* To do:
Reproduce the records word for word, leaving out any pictures they hold.

* Records provided:
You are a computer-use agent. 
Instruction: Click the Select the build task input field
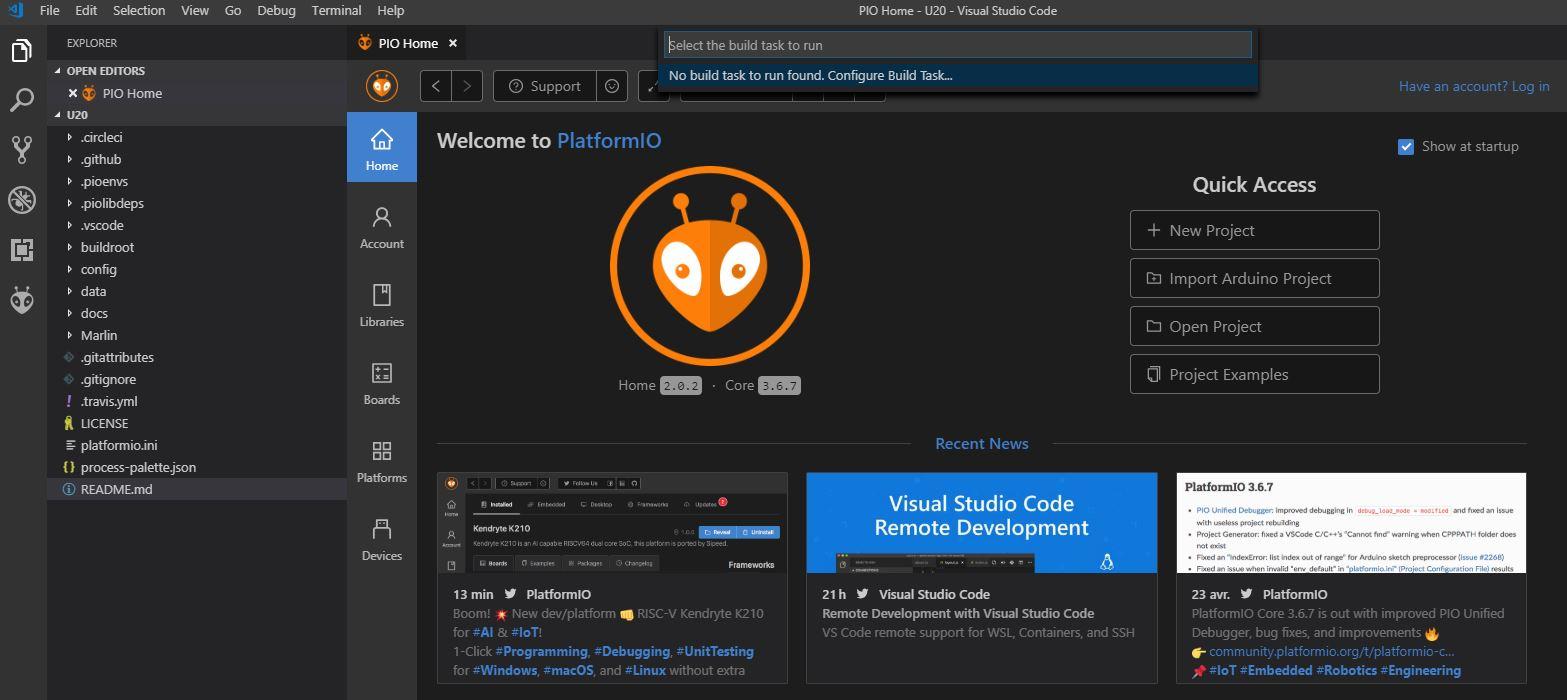tap(958, 45)
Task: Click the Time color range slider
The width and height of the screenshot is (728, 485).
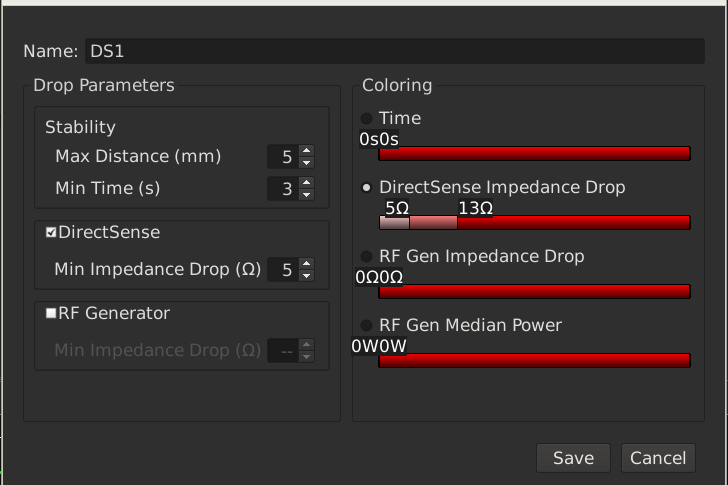Action: [x=534, y=153]
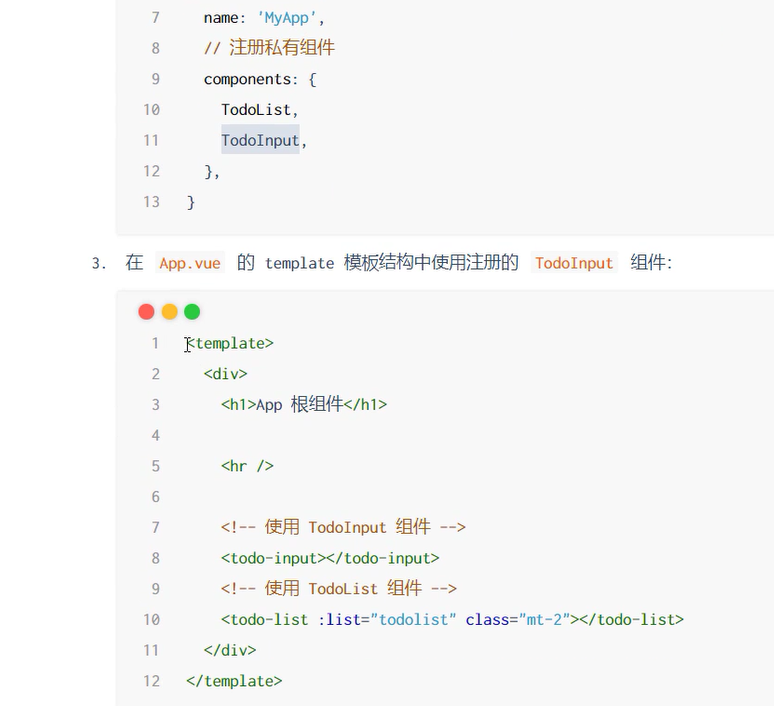Screen dimensions: 774x706
Task: Click TodoList in the components object
Action: pyautogui.click(x=256, y=110)
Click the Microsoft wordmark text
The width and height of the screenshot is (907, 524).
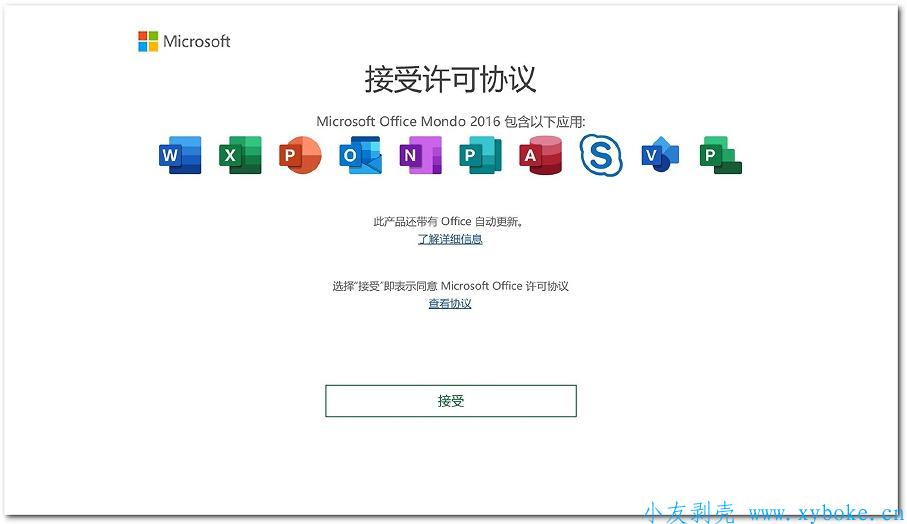pos(197,41)
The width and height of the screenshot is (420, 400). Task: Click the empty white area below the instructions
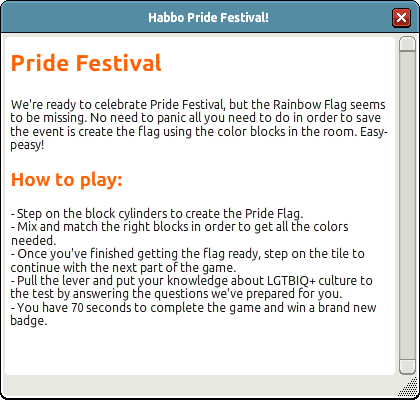coord(200,350)
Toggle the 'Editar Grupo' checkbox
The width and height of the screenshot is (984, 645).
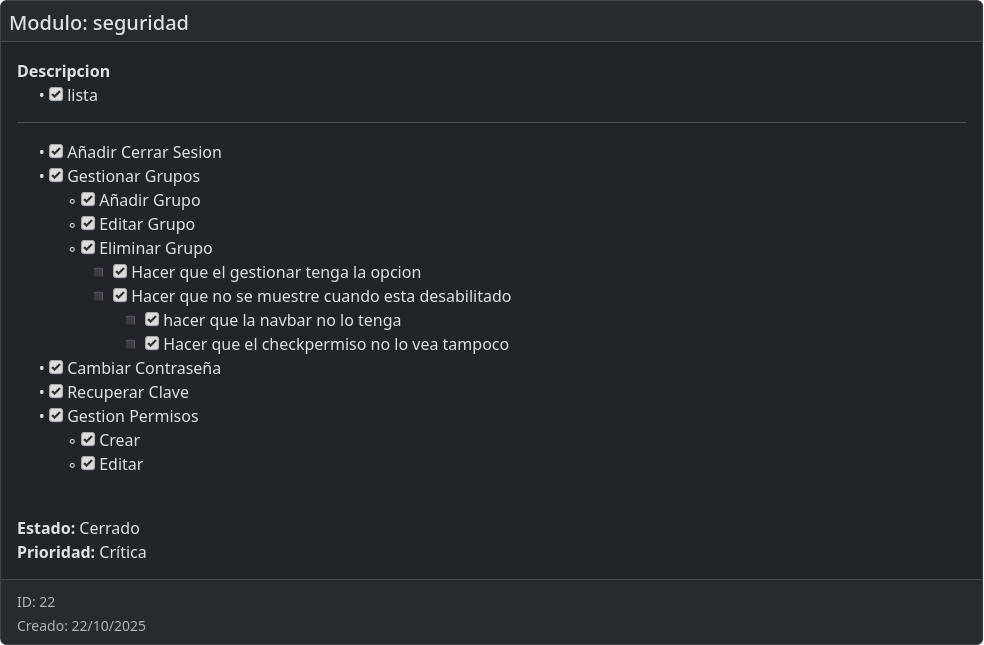pyautogui.click(x=88, y=224)
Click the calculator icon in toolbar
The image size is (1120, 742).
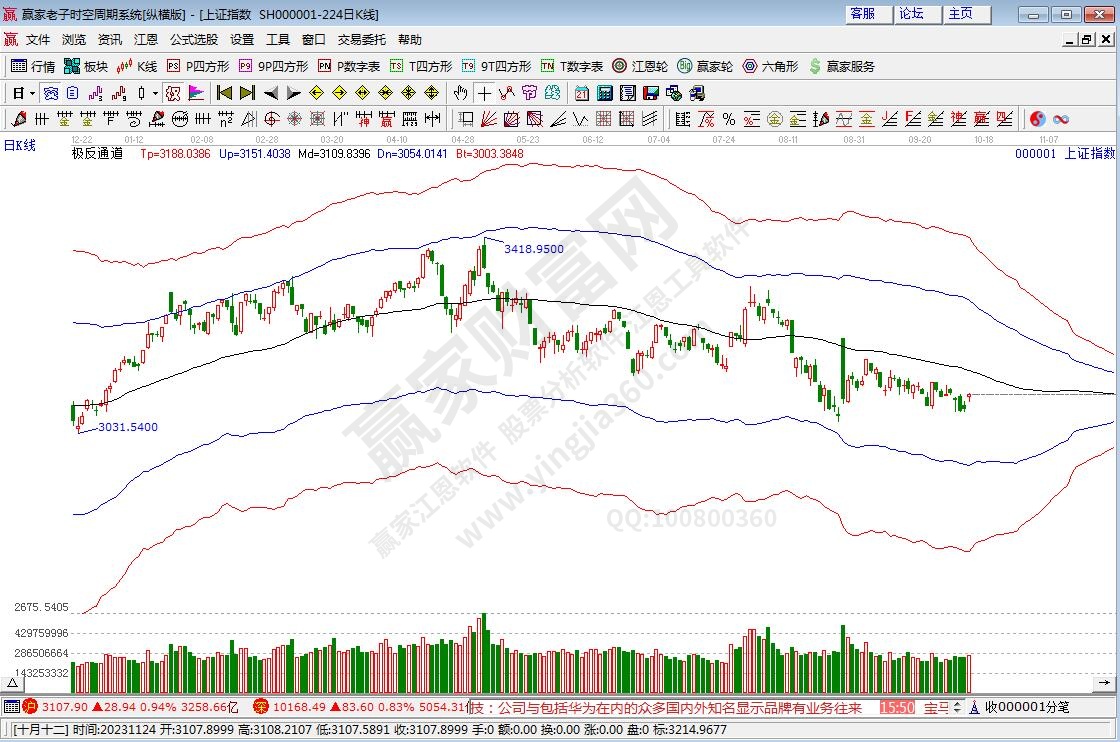(x=604, y=93)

* Answer below:
You are a computer-use agent. 
Instruction: Click the Select the build task input field
tap(958, 45)
Task: Click the Time color range slider
The width and height of the screenshot is (728, 485).
Action: [x=534, y=153]
Screen dimensions: 774x706
Task: Click TodoList in the components object
Action: pyautogui.click(x=256, y=110)
Click the Microsoft wordmark text
The width and height of the screenshot is (907, 524).
pos(197,41)
The width and height of the screenshot is (420, 400). Task: Click the empty white area below the instructions
coord(200,350)
Toggle the 'Editar Grupo' checkbox
The width and height of the screenshot is (984, 645).
pyautogui.click(x=88, y=224)
Click the calculator icon in toolbar
The image size is (1120, 742).
(x=604, y=93)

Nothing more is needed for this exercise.